I had my little crossbow ready. I let the changer have a look.

"What did you things want?" Weider demanded.

Ty didn't get it. "Jo, what is this crap?" He did see that there was something strange about her, though.

She seemed stranger by the second.

She was changing! She was maintaining the outward appearance of Kittyjo Weider but inside she was doing something that would, probably, improve her chance of escape. Or, if she was bloody-minded enough, she was becoming something fast and deadly.

I said, "It's changing, people."

The Kittyjo thing glared at me. Gilbey moved. The changer turned his way. I poked it. Felt like I'd slammed my fist into a leather bag full of rocks, too.

The shapechanger didn't go down. It just turned on me. Evidence was accumulating: Shapeshifters were not overly endowed with intelligence.

I ducked a blow like a lightning bolt. Gilbey applied a couple of kidney punches. Neither had much effect. He barked in pain. His knuckles leaked blood.

Ty hollered something about leaving Jo alone.

I plinked the thing with my crossbow, in the throat. My bolt penetrated barely an inch. The changer stopped to fiddle with it.

Gilbey was nearer the weapons collection. He seized a ferocious antique mace, topped the changer a few times. I readied another quarrel. The shifter decided it didn't want to play anymore. It left. Without bothering to open the door.

I loosed another bolt. It struck the small of the creature's back, right in its spine.

The changer sprawled forward, fingertips dangling over the brink of the grand stair. I told Gilbey, "I used to be pretty good with one of these things."

"So I see."

The shifter couldn't get up. It tried pulling itself forward. That worked. It tumbled ass over appetite all the way to the ballroom floor.

I galloped after it.

It looked nothing like Kittyjo now. In fact, it had a distinct thunder-lizard look. Developing armor plates clashed with Kittyjo's dress. A nub of a tail wiggled under the red cloth.

People shrieked. The orchestra stopped playing. A crowd collected. Lance joined me over the changer, shaking. I told him, "She was probably the first one replaced. She would have been the easiest."

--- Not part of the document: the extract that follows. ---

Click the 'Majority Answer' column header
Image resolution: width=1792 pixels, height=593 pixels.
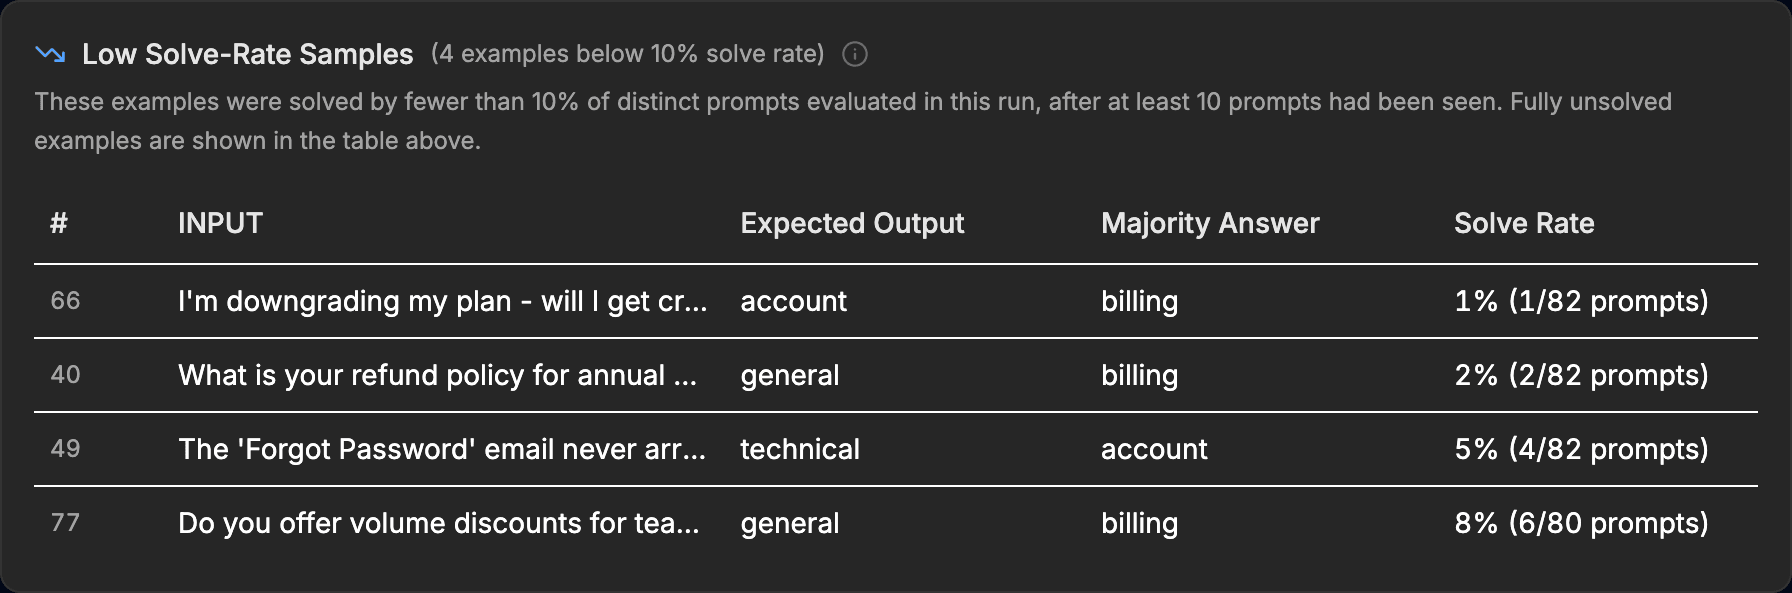click(x=1210, y=224)
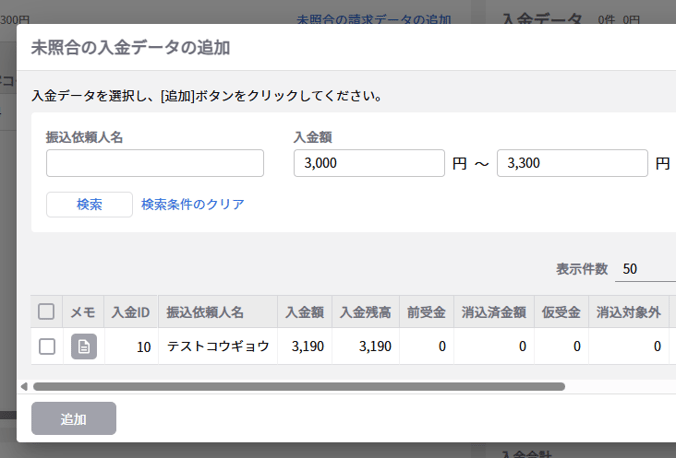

Ty joined us, having come down by clinging to the stair rail. He wanted to hurt somebody. He stared at the thing that had replaced his sister and maybe grew up a little. He put his anger aside, found the hidden Weider steel. "I apologize, Garrett. I was out of line."

"That's all right. It's tough."

"This is too big for us to squabble amongst ourselves."

"I'll buy that."

Ty nodded. He scanned the crowd. "That spine shot was all that stopped it."

Worth remembering. "Still only looks temporary." This looked like one of those nightmares where the monster keeps getting up and coming.

Ty said, "Lance, Giorgi went up to Mother's room. Alyx is up there, too. They'll need some support."

I added, "Tinnie should be there, too." I wondered where Belinda was. And somebody needed to watch the changers in Weider's study.